Pre-existing issue boosts insurer’s losses

By Roger Pitt


Roger Pitt
Roger Pitt

“President Obama’s landmark Affordable Care Act (ACA) was seemingly dealt a huge blow when the nation’s largest insurer by people covered, United Healthcare, announced it was leaving the state exchanges in all but a ‘handful’ of states,” got my attention last week when accessing my e-mail.

It demanded a column on the ACA, commonly called Obamacare, signed into law March 23, 2010. It passed the Constitutional challenge by a 5-4 vote of the Supreme Court June 28, 2012. The Court ruled that states could not be forced to participate.

Wisconsin opted to use the federal exchange instead of going the state route. It is one of 19 states not to extend Medicaid.

Healthcare and its related issues, often insurance, is a common topic along End Stool row. Many gained a temporary reprieve as Network agreed to insure ThedaCare patients to the end of this year instead of terminating June 30 as scheduled.

I am among those anxiously awaiting word on that resolution. Network is the supplemental for many on Medicare/Medicaid and for New London school and city employees.
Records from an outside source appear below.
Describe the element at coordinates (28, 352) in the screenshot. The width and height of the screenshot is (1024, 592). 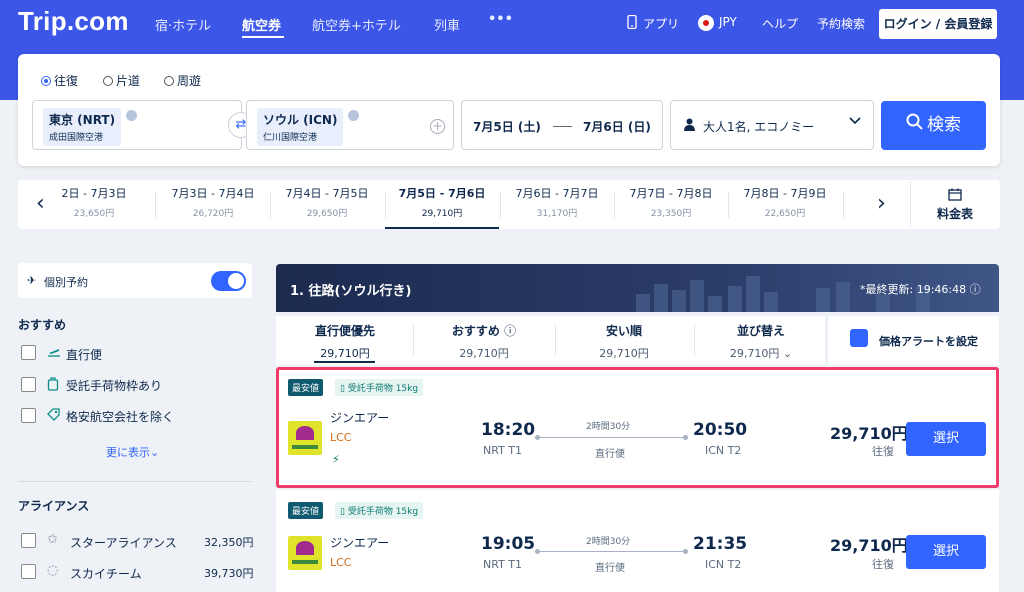
I see `direct-flight-checkbox` at that location.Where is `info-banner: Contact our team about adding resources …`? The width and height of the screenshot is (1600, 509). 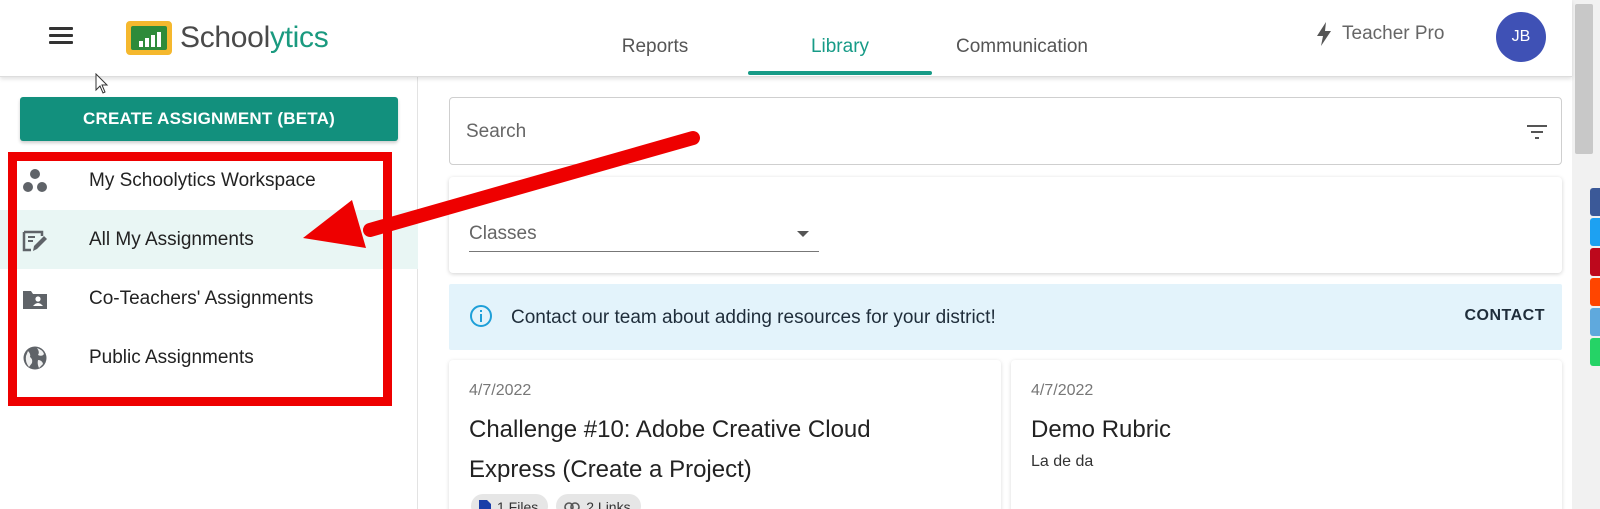 info-banner: Contact our team about adding resources … is located at coordinates (1006, 317). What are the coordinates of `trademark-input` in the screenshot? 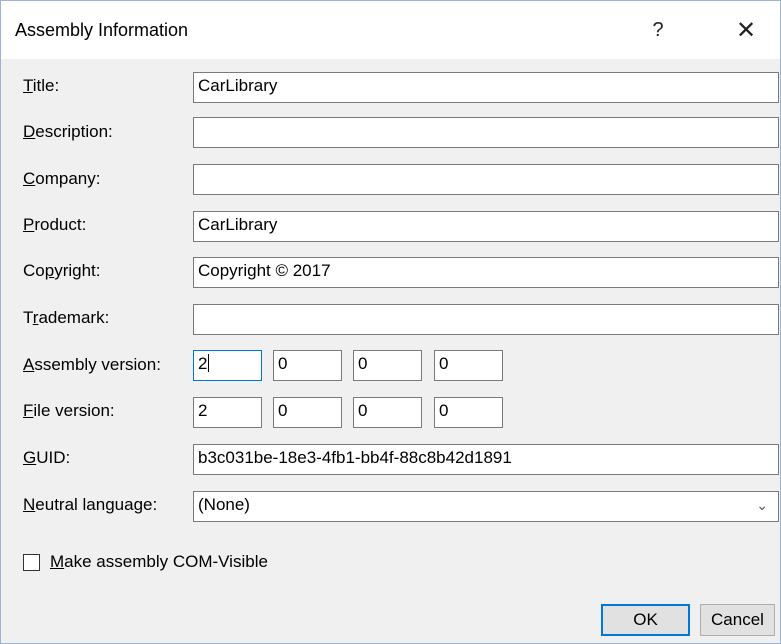 It's located at (486, 320).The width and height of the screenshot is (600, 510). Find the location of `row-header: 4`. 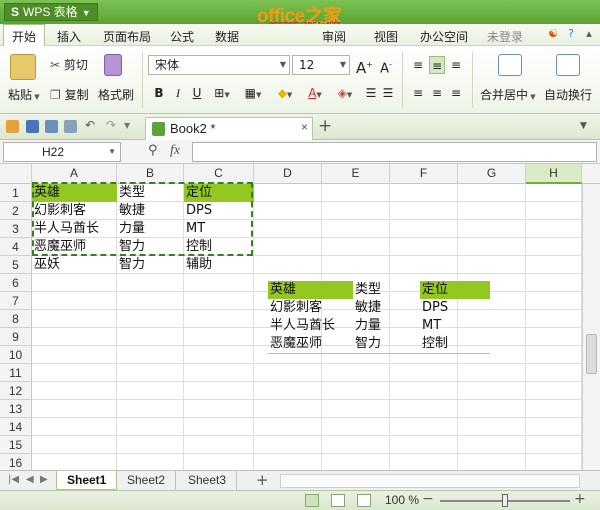

row-header: 4 is located at coordinates (16, 247).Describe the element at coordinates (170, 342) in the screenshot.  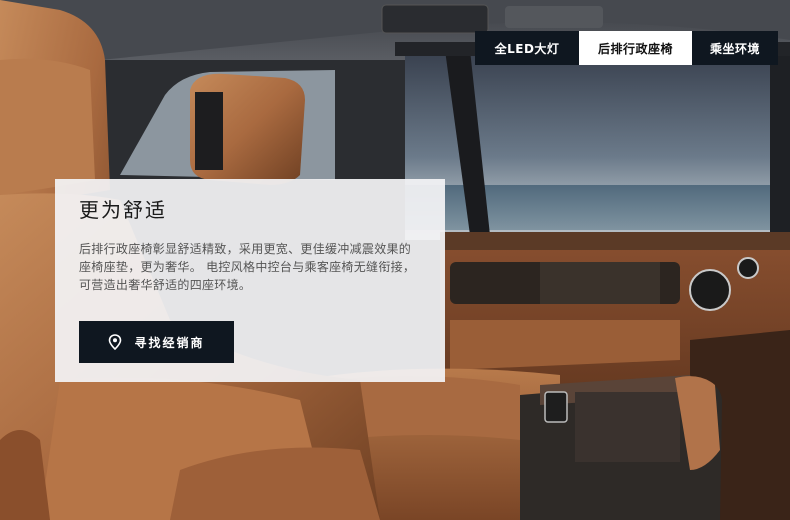
I see `find-dealer-label: 寻找经销商` at that location. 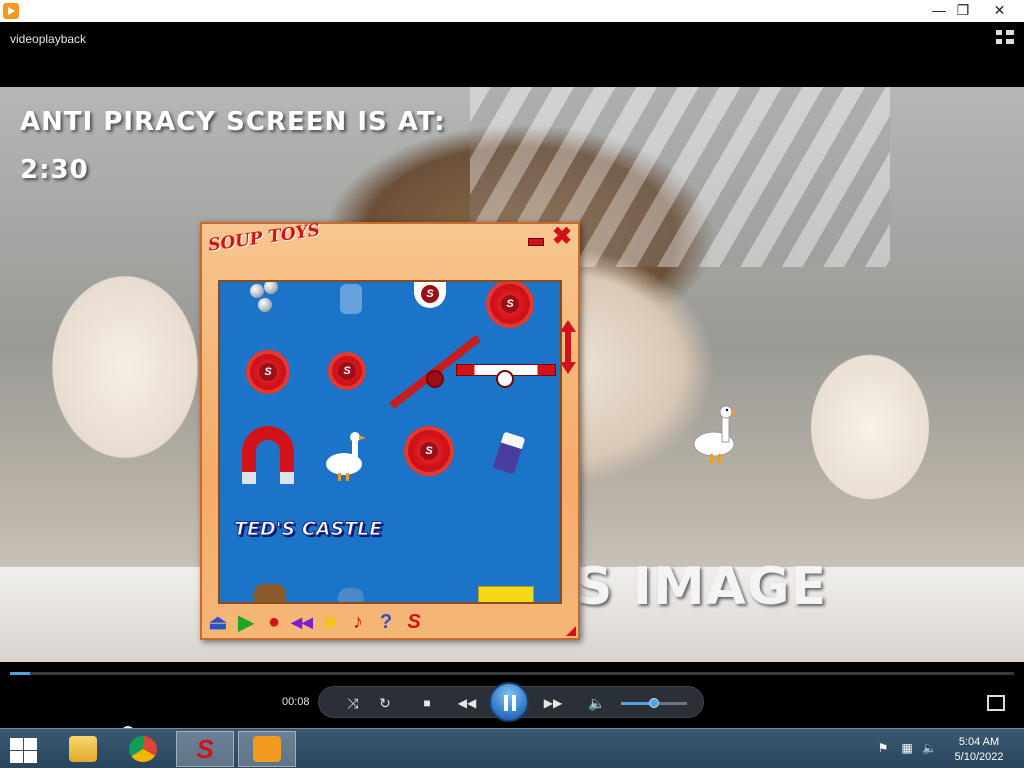 I want to click on level-title: TED'S CASTLE, so click(x=308, y=530).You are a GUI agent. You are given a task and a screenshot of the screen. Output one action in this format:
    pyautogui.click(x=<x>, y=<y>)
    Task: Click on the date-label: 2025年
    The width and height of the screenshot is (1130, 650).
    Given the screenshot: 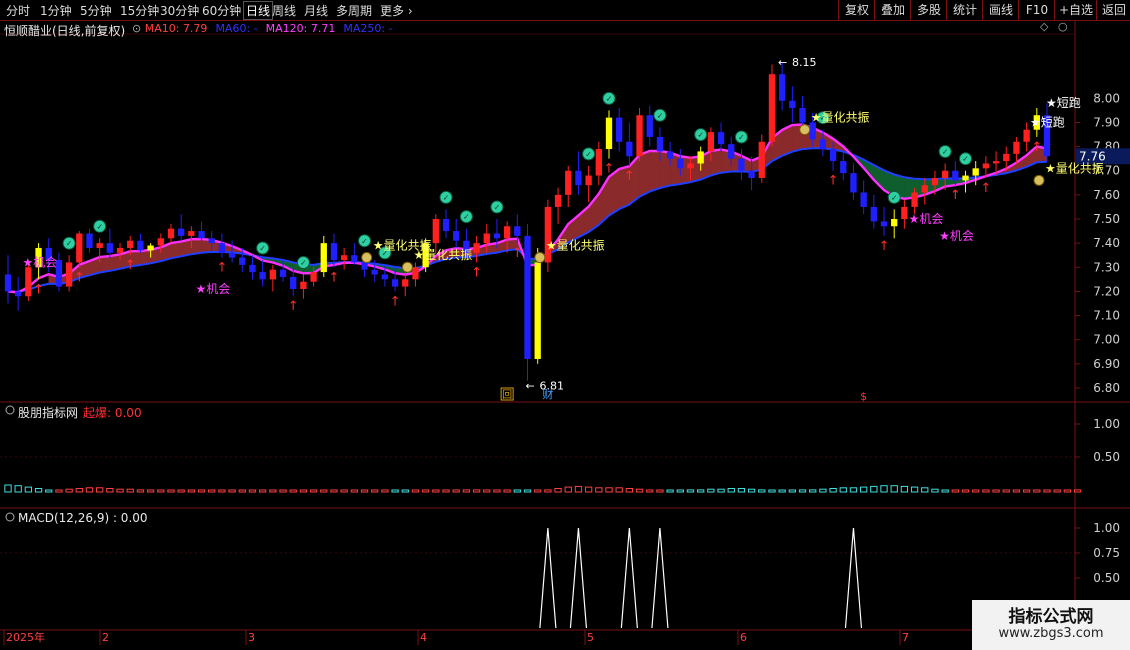 What is the action you would take?
    pyautogui.click(x=26, y=637)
Exchanges are the cornerstone of Obamacare, providing a marketplace for people who don’t have a job offering an insurance plan to cover themselves and their families.

Even though an acquaintance has some issues with Obamacare, “it is better than not having health insurance.”

The monthly premium of $510 was a higher cost option, because of pre-existing conditions. Of more concern is the $6,800 deductible for each person under the policy.

“You need to make an annual report on income and determine insurance coverage, anyway,” when asked about possibly not having the current United Healthcare option. “I’ll just have to find another insurance.”

Another End Stool visitor was assessed an $800 penalty by the IRS for not having health insurance, as required in the ACA. The assessment was one of the issues persons opposed to it cited during the deliberation on the lengthy (11,000 page) bill.

Nancy Pelosi, then speaker of the House, prophetically proclaimed, “We have to pass the bill so that you can find out what is in it.”

The full measure of the ACA, including taxes and costs, is to be felt in 2020.

The impact of United Health’s decision may not be significant, because as of March 31, it only insured about 750,000 of more than 12 million enrolled in ACA.

It expects to lose $650 million on exchange plans this year, in part because the health status of people who bought plans is worse than expected. It lost a reported $475 million in 2015.

The ACA enforces coverage of people with pre-existing conditions, that often were exempted by insurance companies because of unknown costs. Similar rules often were associated to mental illness coverage.

The company covers 795,000 people through the exchanges as of the end of March 2016, with a drop to about 650,000 by end of the year.

United Health is closely associated with AARP as supplemental insurance for those on Medicare. Its advantage program often provides the supplemental service at no cost.

AARP and United Health were supporters of the ACA and no lobby group has the influence of AARP because of its sheer numbers of potential voters.

United Health serves about 70 million individuals in the United States. In 2015, it reported operating income of $11 billion. Its agreement with AARP runs through 2020.

It said more than 10 million people are enrolled in its Medicare plans, and most are enrolled in the AARP branded plan. When writing about Medicare I have facetiously referred to AARP as the ‘old peoples’ insurance.

United Health’s recent decision does not affect its Medicare supplemental plans.